--- SET PROBLEM ---
Repeat the lines from the one containing "I will coord(121,51)." through the one containing "Viewport: 748px width, 641px", word for word and nothing else.

>> START RECORDS FOR THIS TASK

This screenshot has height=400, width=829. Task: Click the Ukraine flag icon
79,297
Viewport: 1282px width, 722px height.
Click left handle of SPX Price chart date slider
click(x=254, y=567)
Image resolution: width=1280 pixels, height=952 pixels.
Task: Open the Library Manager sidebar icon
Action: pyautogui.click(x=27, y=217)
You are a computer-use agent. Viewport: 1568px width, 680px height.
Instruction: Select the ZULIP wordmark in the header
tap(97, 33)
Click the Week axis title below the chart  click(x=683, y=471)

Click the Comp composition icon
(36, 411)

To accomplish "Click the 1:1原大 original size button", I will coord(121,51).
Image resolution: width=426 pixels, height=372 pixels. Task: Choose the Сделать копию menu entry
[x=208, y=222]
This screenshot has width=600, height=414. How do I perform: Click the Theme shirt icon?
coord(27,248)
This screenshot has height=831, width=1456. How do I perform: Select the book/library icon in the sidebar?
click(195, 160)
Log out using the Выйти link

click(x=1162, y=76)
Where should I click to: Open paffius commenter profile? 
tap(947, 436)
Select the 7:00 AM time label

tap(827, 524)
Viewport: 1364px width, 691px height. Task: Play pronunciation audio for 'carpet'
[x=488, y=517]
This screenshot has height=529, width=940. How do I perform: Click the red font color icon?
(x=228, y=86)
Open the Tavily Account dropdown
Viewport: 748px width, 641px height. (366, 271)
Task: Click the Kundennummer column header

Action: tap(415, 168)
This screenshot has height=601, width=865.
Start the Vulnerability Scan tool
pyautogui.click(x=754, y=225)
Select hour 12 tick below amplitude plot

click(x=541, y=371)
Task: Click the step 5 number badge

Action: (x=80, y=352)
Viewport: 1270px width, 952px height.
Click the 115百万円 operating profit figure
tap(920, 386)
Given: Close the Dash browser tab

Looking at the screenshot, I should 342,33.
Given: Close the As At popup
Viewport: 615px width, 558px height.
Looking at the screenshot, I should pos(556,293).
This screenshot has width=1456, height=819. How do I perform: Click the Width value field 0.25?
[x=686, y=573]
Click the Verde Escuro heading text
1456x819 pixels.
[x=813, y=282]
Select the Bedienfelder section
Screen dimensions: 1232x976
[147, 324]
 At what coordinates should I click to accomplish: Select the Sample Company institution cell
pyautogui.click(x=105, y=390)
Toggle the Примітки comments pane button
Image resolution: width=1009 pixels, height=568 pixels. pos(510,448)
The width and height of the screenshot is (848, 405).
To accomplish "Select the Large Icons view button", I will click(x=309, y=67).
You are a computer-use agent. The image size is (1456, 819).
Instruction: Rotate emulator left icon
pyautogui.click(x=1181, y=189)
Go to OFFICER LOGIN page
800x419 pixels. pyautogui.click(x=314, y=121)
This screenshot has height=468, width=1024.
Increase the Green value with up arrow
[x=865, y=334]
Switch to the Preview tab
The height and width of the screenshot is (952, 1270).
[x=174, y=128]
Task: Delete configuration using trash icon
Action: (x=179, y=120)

>> END RECORDS FOR THIS TASK

--- FINISHED ANSWER ---
To accomplish "Click the 1:1原大 original size button", I will coord(121,51).
Image resolution: width=426 pixels, height=372 pixels. Task: Choose the Сделать копию menu entry
[x=208, y=222]
This screenshot has width=600, height=414. How do I perform: Click the Theme shirt icon?
coord(27,248)
This screenshot has height=831, width=1456. How do I perform: Select the book/library icon in the sidebar?
click(195, 160)
Log out using the Выйти link

click(x=1162, y=76)
Where should I click to: Open paffius commenter profile? 
tap(947, 436)
Select the 7:00 AM time label

tap(827, 524)
Viewport: 1364px width, 691px height. Task: Play pronunciation audio for 'carpet'
[x=488, y=517]
This screenshot has height=529, width=940. How do I perform: Click the red font color icon?
(x=228, y=86)
Open the Tavily Account dropdown
Viewport: 748px width, 641px height. (366, 271)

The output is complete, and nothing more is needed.